Sie hielten eine sehr reflektierte Rede über Dinge, die ihnen an der Schule positiv auffallen, nannten aber auch die negativen Aspekte. Kopfnoten zum Beispiel. „Sie spalten das Verhältnis zwischen Schülern und Lehrern”, sagten sie und bemängelten, „wie viel Zeit auch für die Lehrer dabei ’drauf geht”.

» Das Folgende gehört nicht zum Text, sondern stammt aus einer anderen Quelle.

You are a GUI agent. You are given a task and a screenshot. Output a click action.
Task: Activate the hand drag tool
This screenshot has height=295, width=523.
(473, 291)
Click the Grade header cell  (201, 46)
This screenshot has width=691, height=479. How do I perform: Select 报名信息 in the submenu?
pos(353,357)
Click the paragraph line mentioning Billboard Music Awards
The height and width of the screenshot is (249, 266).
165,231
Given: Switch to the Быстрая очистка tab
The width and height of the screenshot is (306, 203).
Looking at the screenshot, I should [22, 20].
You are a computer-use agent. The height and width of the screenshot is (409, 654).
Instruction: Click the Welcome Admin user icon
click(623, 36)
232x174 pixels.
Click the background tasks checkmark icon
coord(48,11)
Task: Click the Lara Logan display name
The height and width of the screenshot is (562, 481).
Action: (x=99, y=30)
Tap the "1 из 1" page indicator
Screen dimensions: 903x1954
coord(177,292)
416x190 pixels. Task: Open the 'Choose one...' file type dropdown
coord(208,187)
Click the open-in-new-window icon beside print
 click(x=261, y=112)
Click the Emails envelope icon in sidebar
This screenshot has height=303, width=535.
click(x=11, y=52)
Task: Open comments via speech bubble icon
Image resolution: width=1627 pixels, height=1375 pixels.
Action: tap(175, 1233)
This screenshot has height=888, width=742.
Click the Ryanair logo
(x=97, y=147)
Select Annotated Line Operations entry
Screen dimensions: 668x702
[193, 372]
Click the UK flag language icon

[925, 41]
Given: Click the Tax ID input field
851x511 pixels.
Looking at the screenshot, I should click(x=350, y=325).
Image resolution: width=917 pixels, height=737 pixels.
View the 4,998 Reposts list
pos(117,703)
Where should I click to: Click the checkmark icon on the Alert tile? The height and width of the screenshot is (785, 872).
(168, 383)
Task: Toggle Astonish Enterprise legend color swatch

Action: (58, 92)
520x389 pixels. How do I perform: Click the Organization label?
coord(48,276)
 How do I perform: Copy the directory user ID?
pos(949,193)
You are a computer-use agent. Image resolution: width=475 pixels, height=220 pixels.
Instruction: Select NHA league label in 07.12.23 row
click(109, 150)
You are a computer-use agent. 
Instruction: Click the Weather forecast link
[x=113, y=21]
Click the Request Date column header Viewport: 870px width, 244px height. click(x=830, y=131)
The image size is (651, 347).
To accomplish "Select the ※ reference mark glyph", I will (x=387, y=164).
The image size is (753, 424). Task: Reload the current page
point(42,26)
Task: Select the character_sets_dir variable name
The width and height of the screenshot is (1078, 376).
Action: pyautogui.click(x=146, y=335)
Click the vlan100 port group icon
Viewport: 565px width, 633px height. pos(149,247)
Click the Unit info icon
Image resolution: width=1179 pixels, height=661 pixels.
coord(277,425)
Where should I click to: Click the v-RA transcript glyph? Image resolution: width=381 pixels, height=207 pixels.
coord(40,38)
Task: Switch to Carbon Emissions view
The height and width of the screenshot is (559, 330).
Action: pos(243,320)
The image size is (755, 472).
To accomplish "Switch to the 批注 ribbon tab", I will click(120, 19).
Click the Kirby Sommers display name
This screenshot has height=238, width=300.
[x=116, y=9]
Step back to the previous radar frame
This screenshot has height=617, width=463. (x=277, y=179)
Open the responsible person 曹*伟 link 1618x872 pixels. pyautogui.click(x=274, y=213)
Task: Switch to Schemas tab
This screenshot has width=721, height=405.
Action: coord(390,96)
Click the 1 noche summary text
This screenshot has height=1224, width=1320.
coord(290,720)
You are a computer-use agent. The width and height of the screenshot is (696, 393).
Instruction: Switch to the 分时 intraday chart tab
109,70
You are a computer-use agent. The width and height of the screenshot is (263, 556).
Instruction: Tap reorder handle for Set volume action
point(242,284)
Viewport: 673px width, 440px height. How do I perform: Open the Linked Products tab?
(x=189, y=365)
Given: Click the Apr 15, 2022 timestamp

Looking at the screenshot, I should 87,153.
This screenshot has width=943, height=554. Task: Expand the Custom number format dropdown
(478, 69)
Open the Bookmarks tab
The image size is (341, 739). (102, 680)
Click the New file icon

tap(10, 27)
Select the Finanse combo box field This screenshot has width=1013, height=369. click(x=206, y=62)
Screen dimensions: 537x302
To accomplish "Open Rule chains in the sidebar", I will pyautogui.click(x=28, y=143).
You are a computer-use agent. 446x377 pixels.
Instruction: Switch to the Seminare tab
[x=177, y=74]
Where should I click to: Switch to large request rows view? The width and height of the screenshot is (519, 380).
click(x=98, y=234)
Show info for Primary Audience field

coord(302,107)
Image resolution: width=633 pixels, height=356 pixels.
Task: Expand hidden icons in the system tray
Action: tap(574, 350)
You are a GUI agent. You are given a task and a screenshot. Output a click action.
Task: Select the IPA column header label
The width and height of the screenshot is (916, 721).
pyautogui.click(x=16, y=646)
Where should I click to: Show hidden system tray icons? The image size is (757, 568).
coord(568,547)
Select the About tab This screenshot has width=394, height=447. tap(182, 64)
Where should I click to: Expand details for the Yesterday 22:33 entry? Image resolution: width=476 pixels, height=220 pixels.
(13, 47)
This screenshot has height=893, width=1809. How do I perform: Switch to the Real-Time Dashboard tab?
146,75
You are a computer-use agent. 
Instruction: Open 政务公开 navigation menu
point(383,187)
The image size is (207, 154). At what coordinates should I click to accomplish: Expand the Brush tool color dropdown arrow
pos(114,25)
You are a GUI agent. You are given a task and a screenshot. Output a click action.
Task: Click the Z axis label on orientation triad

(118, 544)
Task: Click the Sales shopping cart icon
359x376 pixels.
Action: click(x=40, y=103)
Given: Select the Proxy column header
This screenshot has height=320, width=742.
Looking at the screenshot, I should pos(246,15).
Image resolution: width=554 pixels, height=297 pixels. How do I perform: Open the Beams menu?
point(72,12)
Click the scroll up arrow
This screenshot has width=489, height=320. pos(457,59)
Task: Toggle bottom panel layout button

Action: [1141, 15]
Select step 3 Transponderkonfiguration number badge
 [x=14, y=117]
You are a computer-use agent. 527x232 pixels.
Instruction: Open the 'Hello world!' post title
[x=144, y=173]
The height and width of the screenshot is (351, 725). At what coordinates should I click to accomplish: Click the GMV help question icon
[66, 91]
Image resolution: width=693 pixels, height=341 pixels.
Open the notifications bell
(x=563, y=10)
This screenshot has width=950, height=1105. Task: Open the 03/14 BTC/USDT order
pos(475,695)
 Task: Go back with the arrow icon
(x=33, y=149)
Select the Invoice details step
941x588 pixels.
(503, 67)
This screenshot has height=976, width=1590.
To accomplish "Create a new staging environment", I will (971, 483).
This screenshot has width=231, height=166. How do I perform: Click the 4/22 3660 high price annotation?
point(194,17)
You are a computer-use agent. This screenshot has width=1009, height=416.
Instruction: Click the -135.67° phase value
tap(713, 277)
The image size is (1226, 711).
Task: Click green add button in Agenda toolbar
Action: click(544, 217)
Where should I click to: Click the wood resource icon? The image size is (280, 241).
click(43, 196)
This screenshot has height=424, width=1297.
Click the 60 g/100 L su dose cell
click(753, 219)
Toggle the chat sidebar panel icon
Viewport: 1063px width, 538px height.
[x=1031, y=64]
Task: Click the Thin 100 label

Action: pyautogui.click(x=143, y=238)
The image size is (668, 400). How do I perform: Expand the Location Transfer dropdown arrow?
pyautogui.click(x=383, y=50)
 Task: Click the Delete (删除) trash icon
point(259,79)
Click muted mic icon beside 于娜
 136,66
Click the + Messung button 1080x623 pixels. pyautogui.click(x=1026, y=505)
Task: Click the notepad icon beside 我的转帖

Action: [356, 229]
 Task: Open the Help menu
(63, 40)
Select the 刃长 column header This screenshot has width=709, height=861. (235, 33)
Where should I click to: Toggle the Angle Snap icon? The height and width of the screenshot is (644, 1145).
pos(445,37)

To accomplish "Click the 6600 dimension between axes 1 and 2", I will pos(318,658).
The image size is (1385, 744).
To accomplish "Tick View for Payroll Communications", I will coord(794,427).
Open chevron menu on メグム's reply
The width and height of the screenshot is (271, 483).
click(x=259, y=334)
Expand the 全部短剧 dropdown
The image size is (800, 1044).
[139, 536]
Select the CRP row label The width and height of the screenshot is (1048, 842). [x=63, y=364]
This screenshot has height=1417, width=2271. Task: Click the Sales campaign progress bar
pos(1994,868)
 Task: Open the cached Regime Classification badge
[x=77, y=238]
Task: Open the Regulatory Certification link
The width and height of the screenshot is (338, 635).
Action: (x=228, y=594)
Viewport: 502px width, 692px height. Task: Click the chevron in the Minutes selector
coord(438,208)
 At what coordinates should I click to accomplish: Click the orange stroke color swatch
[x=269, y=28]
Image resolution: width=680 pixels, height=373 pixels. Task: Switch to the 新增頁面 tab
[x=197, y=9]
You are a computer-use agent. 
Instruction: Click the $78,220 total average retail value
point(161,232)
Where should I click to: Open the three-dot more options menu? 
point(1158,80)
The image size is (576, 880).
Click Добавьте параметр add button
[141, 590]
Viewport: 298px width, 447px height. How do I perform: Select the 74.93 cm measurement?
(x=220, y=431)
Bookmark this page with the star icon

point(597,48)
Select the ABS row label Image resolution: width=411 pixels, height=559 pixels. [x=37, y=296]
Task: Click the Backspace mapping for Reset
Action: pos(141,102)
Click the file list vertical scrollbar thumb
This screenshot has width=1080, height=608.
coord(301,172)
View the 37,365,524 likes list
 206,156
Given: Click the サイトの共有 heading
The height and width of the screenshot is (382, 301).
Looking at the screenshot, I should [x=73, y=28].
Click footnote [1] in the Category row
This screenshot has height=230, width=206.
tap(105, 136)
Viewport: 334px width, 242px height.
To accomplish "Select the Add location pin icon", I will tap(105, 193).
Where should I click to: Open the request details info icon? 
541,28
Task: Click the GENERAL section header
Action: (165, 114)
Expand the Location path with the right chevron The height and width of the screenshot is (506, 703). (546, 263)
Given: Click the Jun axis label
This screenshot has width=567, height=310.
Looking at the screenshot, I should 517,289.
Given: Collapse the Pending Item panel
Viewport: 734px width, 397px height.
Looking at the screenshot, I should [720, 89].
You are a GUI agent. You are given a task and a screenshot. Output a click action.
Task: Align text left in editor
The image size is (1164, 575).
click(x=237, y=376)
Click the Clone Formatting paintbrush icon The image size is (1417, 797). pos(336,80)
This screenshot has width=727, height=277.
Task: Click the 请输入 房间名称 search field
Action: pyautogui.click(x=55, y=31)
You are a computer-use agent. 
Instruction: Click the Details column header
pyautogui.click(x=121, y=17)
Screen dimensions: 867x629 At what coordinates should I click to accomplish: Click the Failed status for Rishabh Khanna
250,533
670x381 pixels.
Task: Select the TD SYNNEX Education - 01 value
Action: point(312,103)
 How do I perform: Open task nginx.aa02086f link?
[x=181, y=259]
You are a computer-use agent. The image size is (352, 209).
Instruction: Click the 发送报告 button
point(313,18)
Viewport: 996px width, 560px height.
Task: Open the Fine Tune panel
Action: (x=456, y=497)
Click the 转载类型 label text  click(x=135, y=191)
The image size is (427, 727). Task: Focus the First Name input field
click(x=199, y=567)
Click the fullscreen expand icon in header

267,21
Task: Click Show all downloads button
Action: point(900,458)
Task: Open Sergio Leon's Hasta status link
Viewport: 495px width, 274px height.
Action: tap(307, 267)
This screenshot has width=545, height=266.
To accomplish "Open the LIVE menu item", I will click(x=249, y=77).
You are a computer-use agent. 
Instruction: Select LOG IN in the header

Donnerwetter, dachte sich die Bundesministern, die als prominenteste ehemalige Schülerin in der ersten Reihe saß. „Das fand ich ganz schön pfiffig. Und rhetorisch war die Rede äußerst elegant”, sagte sie. Damals zwinkerte sie kurzentschlossen Hermann Gröhe zu, die beiden trafen eine heimliche Absprache, gingen zu den jungen Rednern und eröffneten: „Wir laden euch nach Berlin ein.”
Dort angekommen, pfiff allen vier Neussern gestern auf dem Dach des Reichstags ein frischer Wind um die Nase. Die Ministerin und Gröhe zeigten in alle Himmelsrichtungen, um den Nachwuchs mit der Hauptstadt vertraut zu machen.
Gröhe erklärte die „Blech-Else” und die „Schwangere Auster” und fügte hinzu: „Ich sagte ja schon, die Berliner mögen Spitznamen.” Die Ministerin wiederum verwies lieber auf den „Bundespressestrand”, ein Bundesgrundstück, auf dem demnächst ihr Bundesforschungsministerium neu gebaut wird.
Beide Politiker genossen sichtlich die Auszeit aus dem hektischen Alltag. Schavan schwelgte in Erinnerungen an die eigene Schulzeit. „Damals sollte ich einen Phantasie-Aufsatz über eine Reise zum Mond schreiben”, erzählte sie. Das Thema habe ihr nicht gelegen. Die Lehrerin notierte daraufhin unter die Geschichte: „Liebe Annette, das hätte ebenso ein Ausflug ins Sauerland sein können.” Später, in der Oberstufe, wurde Schavan selbst Schülersprecherin - wie Phillip heute.
„Viele Politiker haben schon als Schüler angefangen, sich zu engagieren”, erklärte Schavan. Sie selbst veranstaltete zu Beginn der 1970er Jahre so genannte politische Wochen am Nelly-Sachs-Gymnasium.
Sie lud Politikerinnen wie Annemarie Renger, die spätere Präsidentin des Deutschen Bundestags und Abgeordnete für den Wahlrkeis Neuss/Dormagen, zu Diskussionen ein. Das sei für sie ein erster wichtiger Schritt gewesen.
Phillip könnte sich gut vorstellen, eine politische Arbeit zu ergreifen. Sein liebstes Hobby ist Schauspielen, aber ein dreimonatiger Aufenthalt in Bolivien habe ihn davon überzeugt, sich engagieren zu wollen. Die Einladung der Ministerin kam daher wie gerufen. In Berlin konnten sich die beiden ein konkreteres Bild vom Politiker-Alltag machen. Beide hatten sich gut vorbereitet, viele Fragen überlegt und sich schick gemacht.
„Nachdem diese Einladung kam, haben sich manche an der Schule geärgert, dass sie damals die Rede nicht halten wollten”, sagte Phillip. Beim nächsten Mal könnte der Ansturm dementsprechend groß sein.